(PROBLEM STATEMENT): Below are lines of records; copy exactly those from the one containing "This screenshot has height=545, width=1024." through the one containing "This screenshot has width=900, height=600.", leaving the pictures behind.

(THE INPUT):
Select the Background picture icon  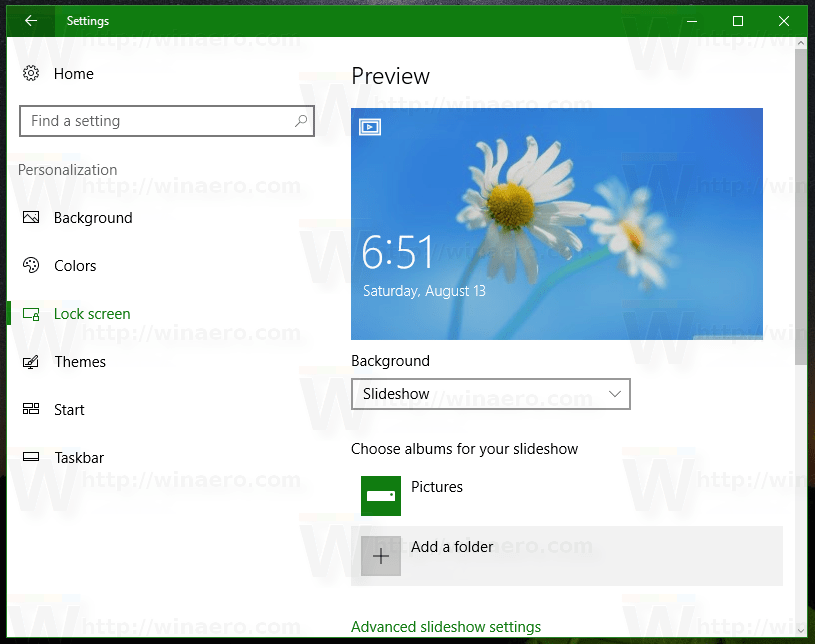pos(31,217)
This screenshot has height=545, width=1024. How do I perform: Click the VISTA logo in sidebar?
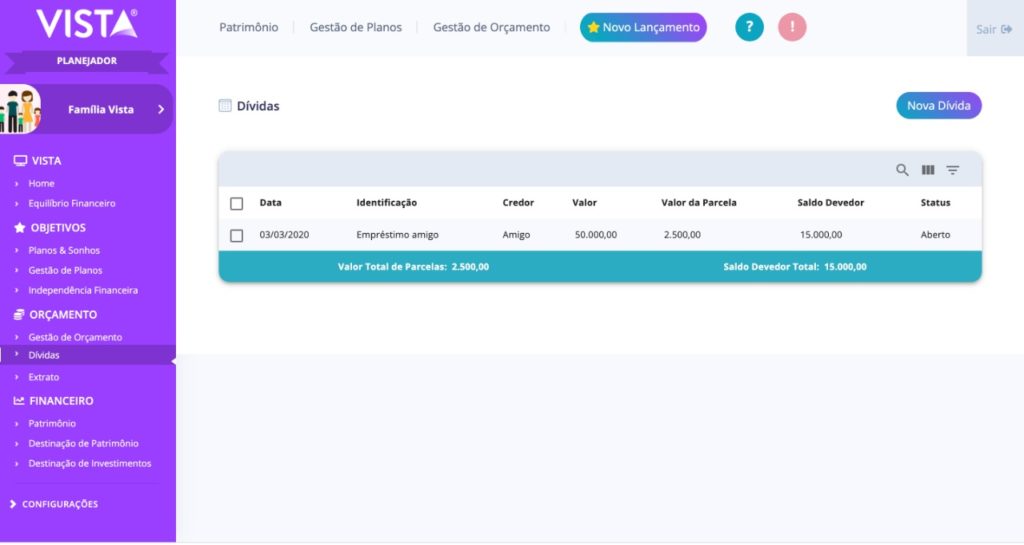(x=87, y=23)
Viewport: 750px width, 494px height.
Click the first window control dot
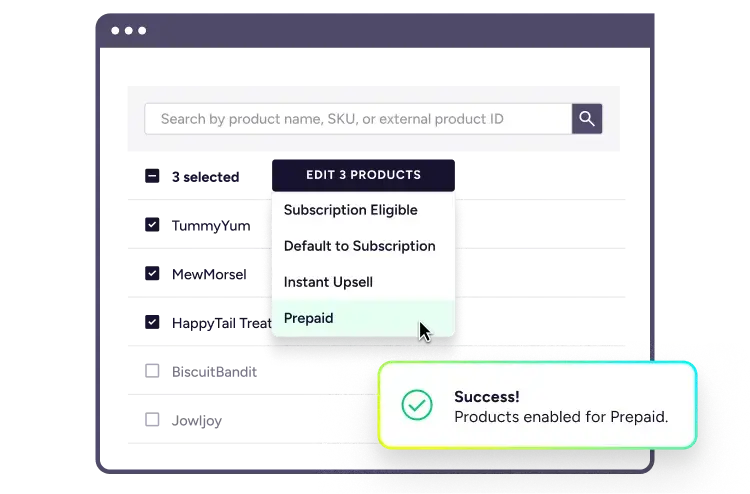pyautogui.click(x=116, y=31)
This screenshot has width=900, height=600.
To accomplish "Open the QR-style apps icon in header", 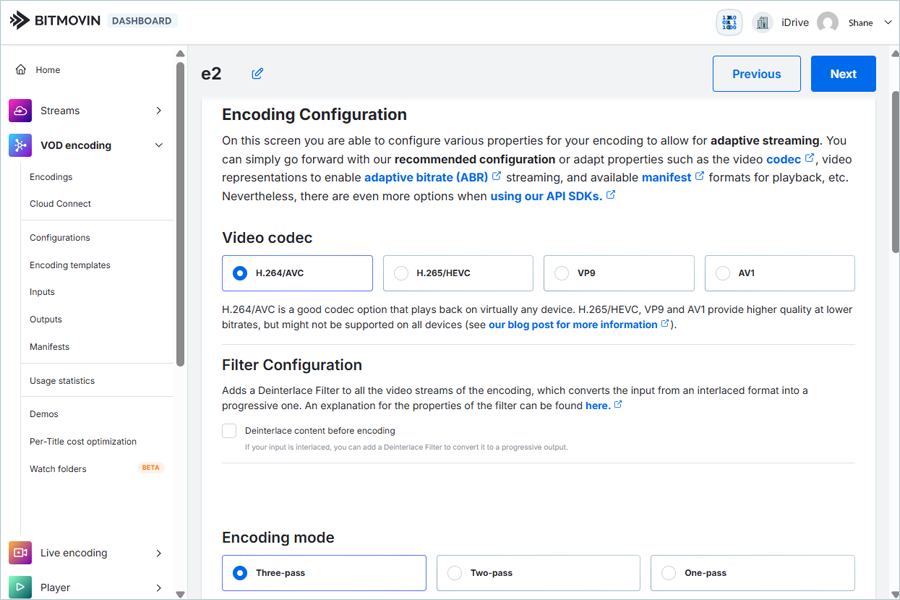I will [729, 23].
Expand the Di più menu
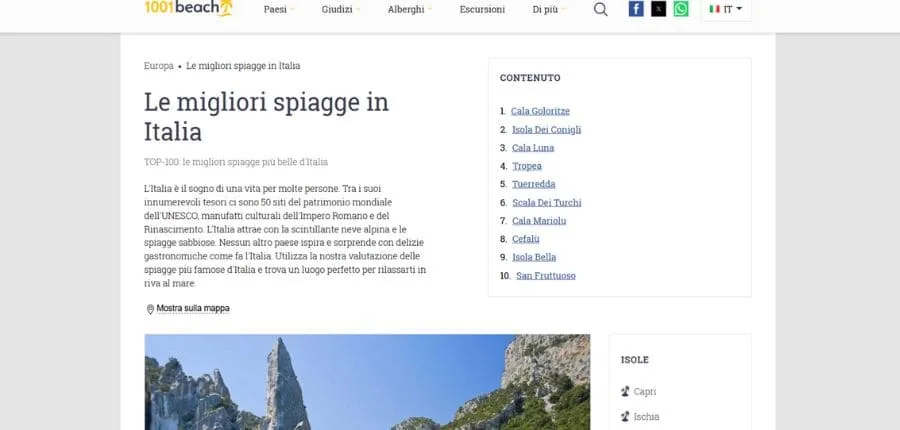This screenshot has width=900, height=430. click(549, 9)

==

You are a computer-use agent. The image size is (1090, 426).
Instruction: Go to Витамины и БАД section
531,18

(YOUR RESPONSE):
This screenshot has height=545, width=1024. How do I perform: Click the VISTA logo in sidebar?
(x=87, y=23)
Viewport: 750px width, 494px height.
Click the first window control dot
pyautogui.click(x=116, y=31)
This screenshot has width=900, height=600.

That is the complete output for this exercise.